Passage provided:
The tribal family relationships and authority format enabled the entire nation of Israel to function in unity. This relational pattern was vital, particularly when it came time to fight their enemies. To be victorious they needed to respond “as one man” when the war trumpet sounded.
Relational priorities bound the nation of Israel together in a network of belonging: individuals to families, families to clans, and clans to tribes.
When David was established as king over Israel, he designated fortified cities to be built all over Israel. Each city was led by zakens, or respected elders. Each city possessed a unique identity and experienced a certain measure of autonomy in governing itself. Each was expected, however, to respond for the good of the whole nation in time of war.
Our King Jesus, the Head of His Church, relies on the same pattern of  authority and relational priorities within His Body so that His Kingdom on earth can expand.
[See our book, Pastoring By Elders, and God’s Instruments For War: Discover-ing and Coordinating Spiritual Gifts As Weapons of Warfare, for the importance of relational priorities in spiritual warfare.]

The Hebraic Restoration our Father is revealing today is best explained through tribal relationships. When you as an individual repent and wholeheartedly trust in Jesus, you become our Father’s child. His Spirit indwells you. Hopefully, those in your home will observe changes in your life. They may also choose to trust Jesus. (Maybe they’ve been praying for you to join them in trusting Jesus!)
Believers on pilgrimage need spiritual intimacy with others who come alongside them as extended spiritual family. In a home fellowship you can support each other’s trust in Jesus through answered prayer and “one-anothering” (e.g., serve one another, admonish one another). Pockets of fellowship families may gather to form a congregation, which may then join other congregations of fellowships throughout the city to cooperate in endeavors to impact unbelievers at large.

Given information:

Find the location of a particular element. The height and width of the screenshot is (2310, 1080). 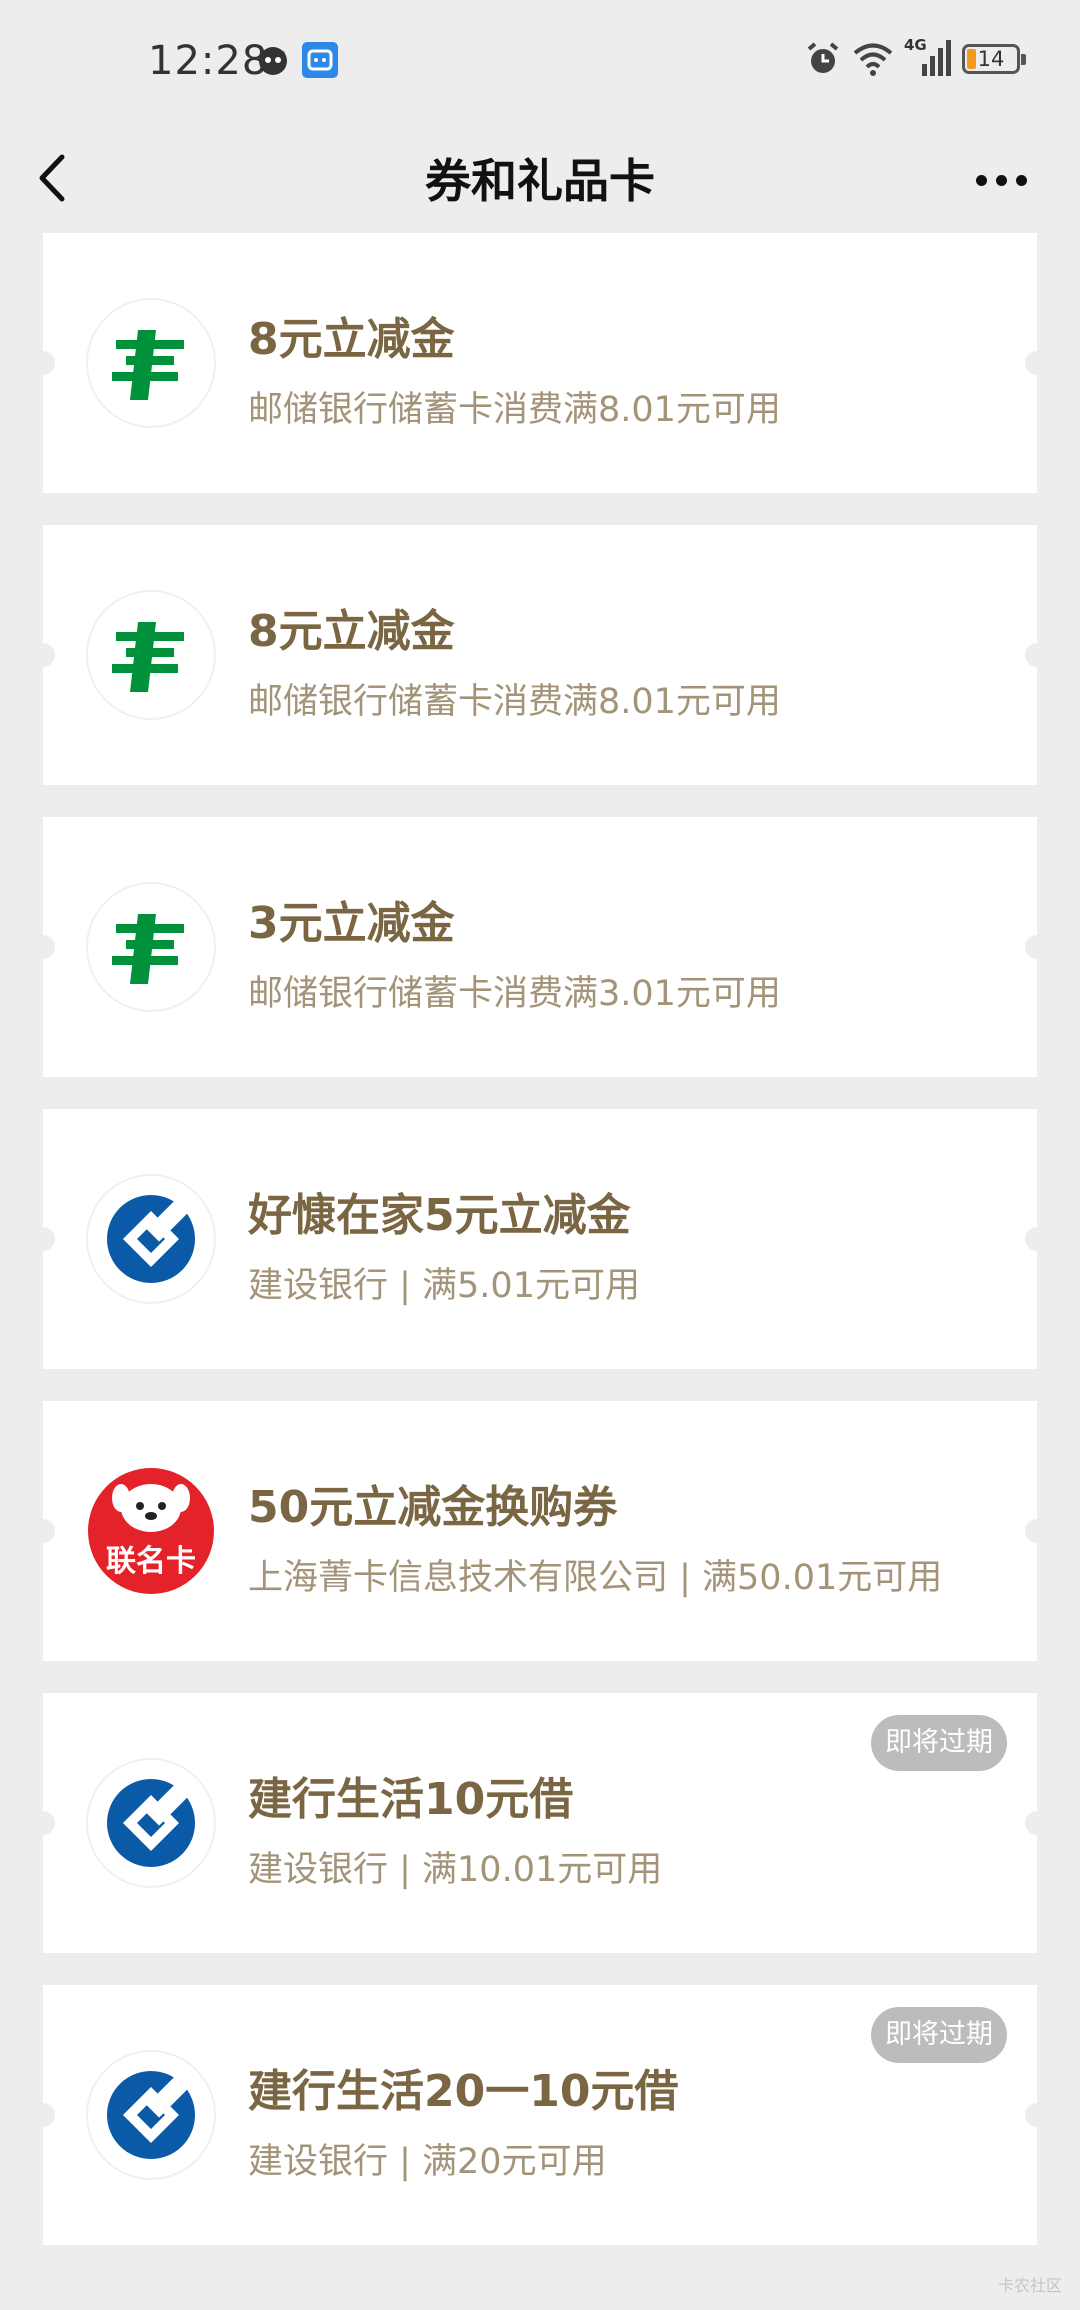

page-title: 券和礼品卡 is located at coordinates (540, 181).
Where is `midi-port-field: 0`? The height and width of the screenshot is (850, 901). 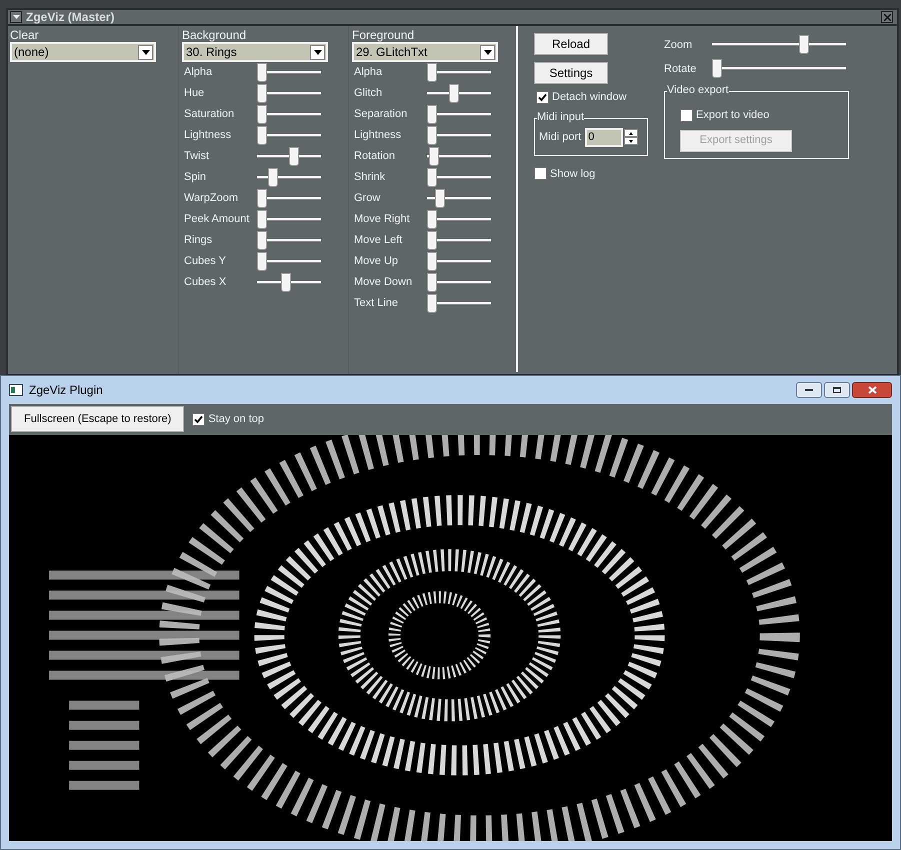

Tasks to carry out:
1 - In the passage on tribal relationships, who led each of the fortified cities that David designated?
2 - Please repeat the passage on tribal relationships word for word, starting at "When David was" and ending at "time of war.".

Answers to the exercises:
1 - Zakens, or respected elders.

2 -
When David was established as king over Israel, he designated fortified cities to be built all over Israel. Each city was led by zakens, or respected elders. Each city possessed a unique identity and experienced a certain measure of autonomy in governing itself. Each was expected, however, to respond for the good of the whole nation in time of war.